Actually it contradicts nothing in the NT, and fits perfectly with what the Jews believed and what the Christians (Paul, for example) taught, in both OT and NT: that is 1) that a man can be punished for sin after he is forgiven (2Sam 12:13-14); that there is a place or process by which the spirits of just men are made perfect (Heb 12:22-23); that there is a place where a saved man, after he has died , can suffer loss as through fire (1Cor 3:13-15); and that nothing unclean shall enter Heaven (Rev 21:27). Straight from the Scriptures we see the principles of the doctrine on “purgatory” (or whatever you may want to call it).

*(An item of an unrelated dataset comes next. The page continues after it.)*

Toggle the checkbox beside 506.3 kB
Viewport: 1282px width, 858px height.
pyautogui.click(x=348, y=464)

Okay… well, firstly the 1st. Samuel 12 passage is taken out of it’s context. Purgatory deals with eternity. 1st. Samuel doesn’t at all. I agree to a sowing and reaping process understood here in this temporal world, but there is no doctrine addressing eternity’s issues in 1s. Sam.

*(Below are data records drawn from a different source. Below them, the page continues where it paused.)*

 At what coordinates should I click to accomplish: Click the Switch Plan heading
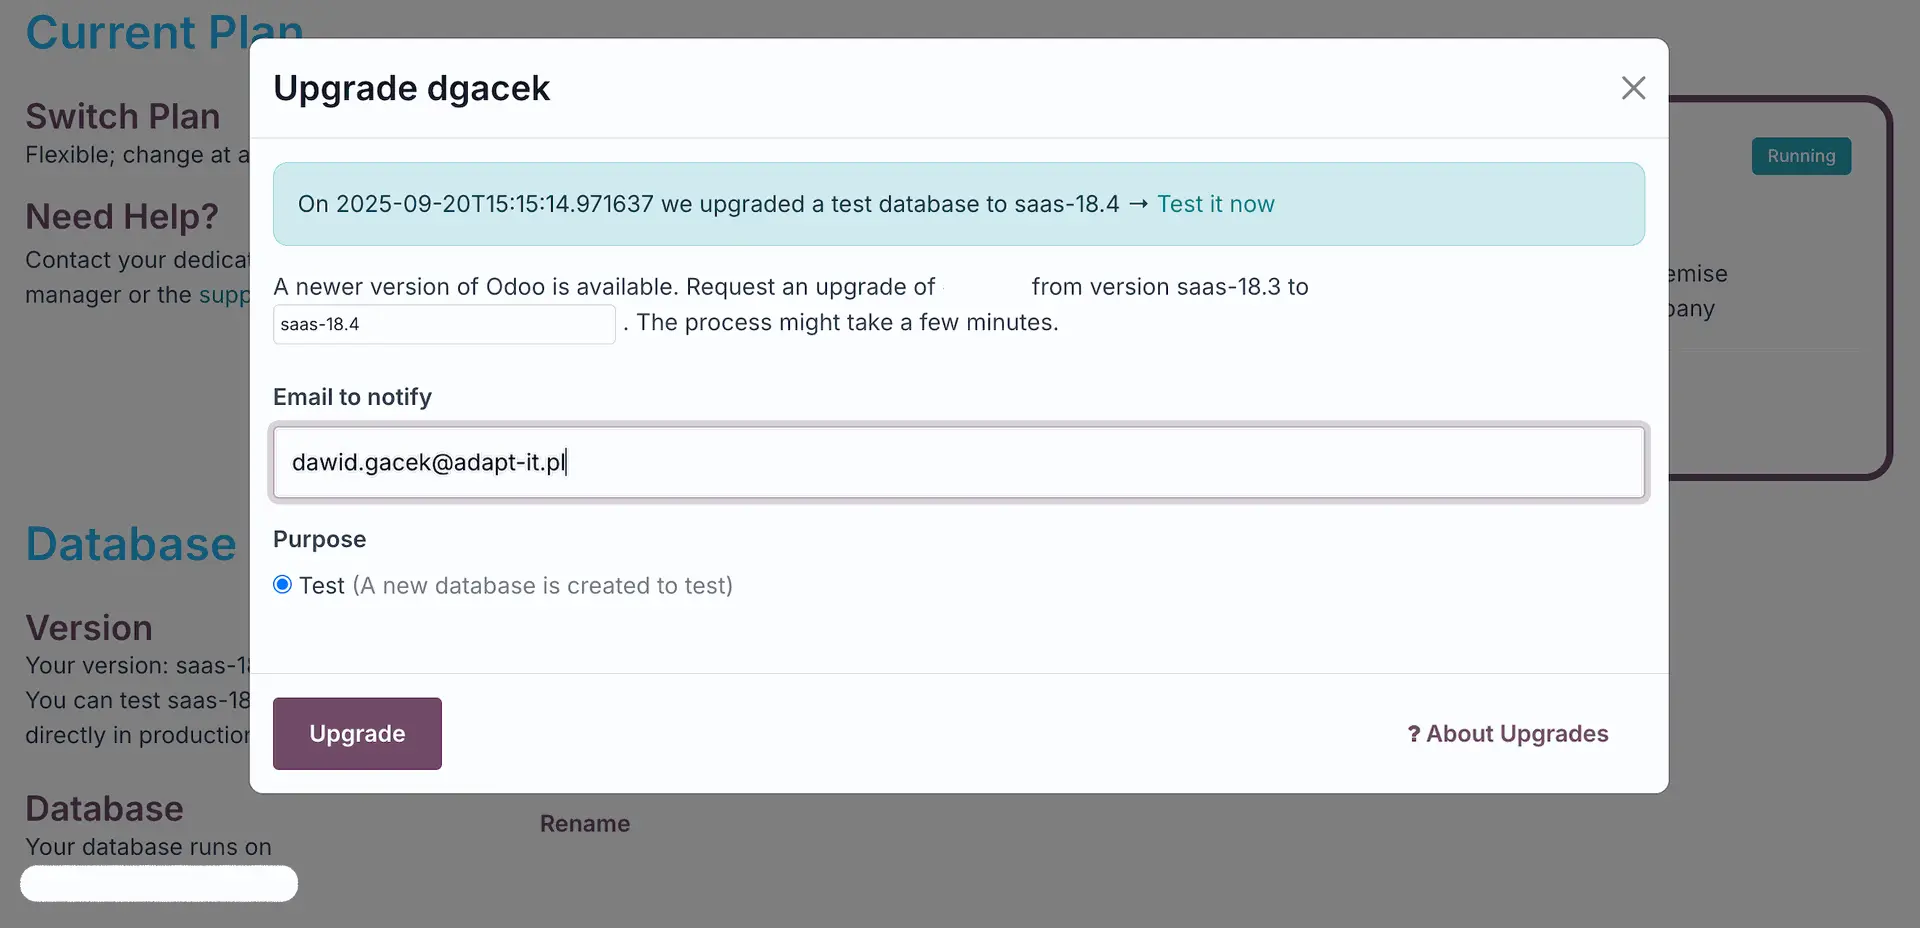123,116
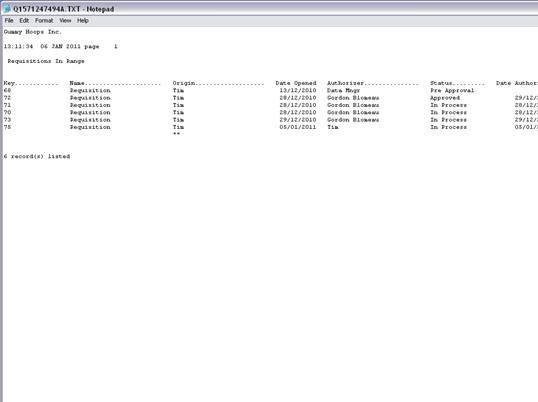Click the Key column header text
The width and height of the screenshot is (538, 402).
(x=9, y=83)
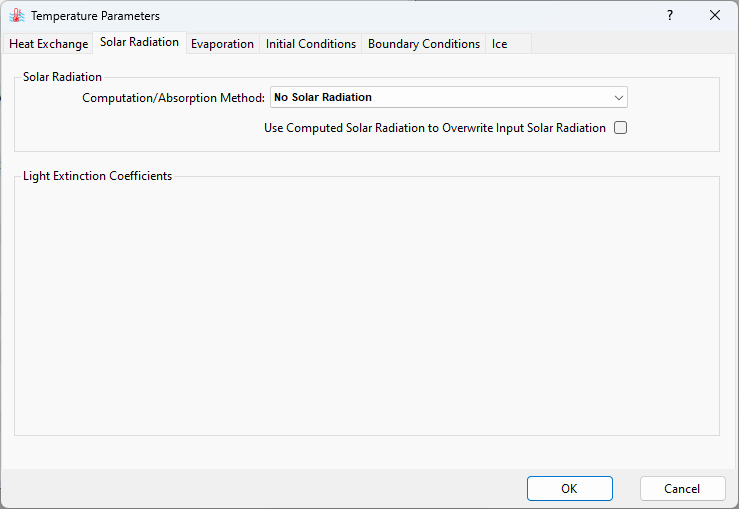The image size is (739, 509).
Task: Click the 'Light Extinction Coefficients' group heading
Action: (97, 176)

Secondly is the Hebrew 12 passage which is in a allegory form about our spiritual Mt. Zion. The reference is clarified in verse 28 to be the kingdom of God that cannot be shaken. Sanctified=perfect believers will rule this kingdom on that great day.
Thirdly the 1st. Cor. 3 passage is a reference to the judgment seat of Christ where all believers will stand and give an account for their works to God. This judgment is not a judgment over sin but of works. The sin judgment has passed, see John 5:24. It is our works that will come under the metaphorical fires of testing to reveal the quality of our work. A reward, or relinquishment of reward, will be offered at that time. Verse 12 shows, again in a metaphor context, 6 qualities of works represented by what is listed in that verse. Gold, Silver, precious stones, wood, hey, straw. All to be tested by fire.
Your reference to Rev. 21:27 is all true. "nothing unclean will ever enter it… but only those who are written in the Lambs book of life slain from the foundation of the world. Rev. 13:8. If you have received Jesus Christ as savior, Christ wrote your name in His book before the world began.
But in none of these passages you offer, do we even show a hint of the concept of purgatory. You would think that such an important fate as purgatory, there would be very detailed and repetitive information about it. Nope. not at all my friend.